Giornalismo e informazione. Del come il renzismo ha cambiato le nostre abitudini, forse per sempre. E sulla Rete casa del fare-Politica.

L’AFORISMA DEL GIORNO – DAILY QUOTE

La libertà intellettuale è una tradizione profondamente radicata, senza la quale è improbabile che esisterebbe la nostra cultura specificatamente occidentale. È una tradizione alla quale molti dei nostri intellettuali stanno visibilmente voltando le spalle.
(George Orwell)

I NOSTRI AFORISMI – OUR QUOTES

Non dico che per rinnovare la fiducia al renzismo occorra essere ad un tempo rincoglioniti e coglioni, però aiuta! (Rina Brundu)

Rina Brundu

animated-moving-cinemagraph-of-heavry-stormNon mi piace ma debbo concederglielo: il renzismo è riuscito a modificare le mie abitudini informazionali come nient’altro e nessuno prima dell’avvento di questa scalcinata dottrina politica. Penso, ritengo, che questo non sia accaduto solo a me. Lo deduco dal fatto che se fossi stata l’unica a ribellarmi ad un dettato informativo così lesivo della mia libertà intellettuale ed evidentemente invasivo della mia privacy, probabilmente domenica scorsa il Referendum sulla schiforma costituzionale voluta da Renzi, avrebbe avuto altro risultato. Non avrebbe potuto essere altrimenti dopo l’occupazione sistematica della Rai, dei principali quotidiani italiani e, in verità, di ogni spazio mediatico disponibile da parte delle truppe governative.

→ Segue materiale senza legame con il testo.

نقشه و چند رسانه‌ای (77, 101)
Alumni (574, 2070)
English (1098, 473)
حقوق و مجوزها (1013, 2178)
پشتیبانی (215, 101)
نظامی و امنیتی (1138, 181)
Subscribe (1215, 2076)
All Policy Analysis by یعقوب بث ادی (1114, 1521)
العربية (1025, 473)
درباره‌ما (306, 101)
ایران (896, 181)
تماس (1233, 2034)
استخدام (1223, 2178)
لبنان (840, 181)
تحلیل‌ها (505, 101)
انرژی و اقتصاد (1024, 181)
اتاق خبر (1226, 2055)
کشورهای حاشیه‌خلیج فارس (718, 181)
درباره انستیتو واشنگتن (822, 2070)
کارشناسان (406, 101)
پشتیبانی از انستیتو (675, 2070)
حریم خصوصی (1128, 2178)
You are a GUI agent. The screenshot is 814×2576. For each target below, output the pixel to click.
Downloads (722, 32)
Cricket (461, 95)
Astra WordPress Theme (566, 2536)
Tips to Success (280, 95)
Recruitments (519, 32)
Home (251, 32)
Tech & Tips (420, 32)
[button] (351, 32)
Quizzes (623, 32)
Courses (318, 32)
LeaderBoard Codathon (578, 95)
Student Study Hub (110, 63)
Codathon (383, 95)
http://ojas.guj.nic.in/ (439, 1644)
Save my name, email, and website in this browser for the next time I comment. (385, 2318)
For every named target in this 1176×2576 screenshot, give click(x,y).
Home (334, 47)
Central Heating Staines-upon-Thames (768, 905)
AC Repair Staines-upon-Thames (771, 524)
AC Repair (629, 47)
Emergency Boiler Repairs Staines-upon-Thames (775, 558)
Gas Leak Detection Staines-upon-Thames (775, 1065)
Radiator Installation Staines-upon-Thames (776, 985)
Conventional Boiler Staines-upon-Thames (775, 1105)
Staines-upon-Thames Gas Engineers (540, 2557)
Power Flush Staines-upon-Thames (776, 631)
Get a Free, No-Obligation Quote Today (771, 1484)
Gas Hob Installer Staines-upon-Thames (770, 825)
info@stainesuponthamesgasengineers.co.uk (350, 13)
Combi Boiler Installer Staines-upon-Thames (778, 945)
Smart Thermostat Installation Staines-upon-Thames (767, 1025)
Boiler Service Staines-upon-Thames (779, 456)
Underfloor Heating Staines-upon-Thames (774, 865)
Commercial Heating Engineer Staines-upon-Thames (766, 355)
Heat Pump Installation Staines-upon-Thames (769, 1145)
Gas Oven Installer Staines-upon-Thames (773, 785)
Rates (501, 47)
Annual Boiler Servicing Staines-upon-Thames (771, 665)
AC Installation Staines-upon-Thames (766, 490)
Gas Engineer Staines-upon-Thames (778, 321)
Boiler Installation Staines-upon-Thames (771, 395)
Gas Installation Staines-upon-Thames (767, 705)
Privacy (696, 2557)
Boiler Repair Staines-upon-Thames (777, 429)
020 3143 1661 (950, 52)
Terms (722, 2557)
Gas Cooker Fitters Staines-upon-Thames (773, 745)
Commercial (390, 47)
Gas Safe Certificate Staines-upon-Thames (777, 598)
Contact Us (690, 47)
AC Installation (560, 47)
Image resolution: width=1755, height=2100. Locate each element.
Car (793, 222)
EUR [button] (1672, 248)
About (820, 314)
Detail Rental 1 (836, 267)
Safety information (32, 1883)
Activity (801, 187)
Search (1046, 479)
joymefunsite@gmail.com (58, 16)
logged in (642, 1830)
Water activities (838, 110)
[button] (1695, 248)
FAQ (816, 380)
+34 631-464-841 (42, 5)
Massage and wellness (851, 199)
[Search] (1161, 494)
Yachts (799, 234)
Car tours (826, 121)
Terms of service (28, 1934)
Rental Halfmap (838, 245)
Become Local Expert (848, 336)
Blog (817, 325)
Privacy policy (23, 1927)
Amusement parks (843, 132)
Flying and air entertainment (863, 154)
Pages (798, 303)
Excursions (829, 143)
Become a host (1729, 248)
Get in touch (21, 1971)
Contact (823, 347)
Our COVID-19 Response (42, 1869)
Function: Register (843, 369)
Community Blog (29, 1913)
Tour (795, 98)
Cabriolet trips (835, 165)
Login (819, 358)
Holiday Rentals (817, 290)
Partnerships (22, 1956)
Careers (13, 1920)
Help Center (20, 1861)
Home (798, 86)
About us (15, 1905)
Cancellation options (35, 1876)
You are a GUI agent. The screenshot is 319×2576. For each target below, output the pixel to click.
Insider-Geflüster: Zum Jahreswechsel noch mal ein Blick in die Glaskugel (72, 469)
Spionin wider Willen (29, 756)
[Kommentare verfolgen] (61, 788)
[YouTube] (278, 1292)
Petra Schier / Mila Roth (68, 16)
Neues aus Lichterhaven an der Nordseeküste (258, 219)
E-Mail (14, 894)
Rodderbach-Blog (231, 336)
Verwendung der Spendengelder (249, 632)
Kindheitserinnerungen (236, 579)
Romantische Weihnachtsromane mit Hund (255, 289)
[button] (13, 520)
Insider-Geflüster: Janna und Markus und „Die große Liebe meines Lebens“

Avendo seguito molto Il Fatto Quotidiano di Marco Travaglio (un giornale online trasformatosi in isola liberata durante tutto il tempo della campagna referendaria), ho infatti notato che molti trolls renzisti si erano scaltramente infilati anche tra i commentatori di un quotidano tutt’altro che empatico con le loro ragioni, ingegnandosi come potevano per gettare discordia, inutile dubbio e portare l’acqua al proprio mulino. Ci hanno provato anche su questo sito, naturalmente. Ma il buono di un sito personale, che nel tempo diventa anche una tua casa virtuale, è di poter decidere nella massima libertà come vuoi che si mostrino le sue pareti e anche il messaggio che deve partir dallo stesso e quindi non ho avuto nessun problema a bannare o a sbattere le porte in faccia ai provocatori . Non mi sono mai permessa di dettare legge in casa altrui e il minimo che chiedo è quella stessa cortesia, tanto più che mai mi sarei recata in un sito renzista a predicare nel deserto: cui prodest?

Ma scrivevo di come le mie abitudini informazionali siano profondamente mutate in questi tre anni di emergenza democratica e mediatica che ha vissuto l’Italia. L’avevo intuito nelle settimane passate ma lo comprendo meglio ora. Ora che, tendenzialmente, potrei riprendere ad ascoltare un telegiornale RAI, potrei riprendere a sfogliare, seppure in maniera svagata le pagine del Corriere e di Repubblica. Ma non ci riesco! Non riesco a sentire una sola scaletta televisiva della TV Stato e non riesco a comprendere come potessi riuscirci prima. Non esito a dire che se in Italia ci venisse concessa questa libertà, io pagherei con convinzione il canone annuale a Urbano Cairo e alla sua La7 pur di non dover rivedere o dover sovvenzionare, una volta di più, i mostri eterei e ossimoricamente satolli che ha partorito nel tempo il nostro Servizio Pubblico.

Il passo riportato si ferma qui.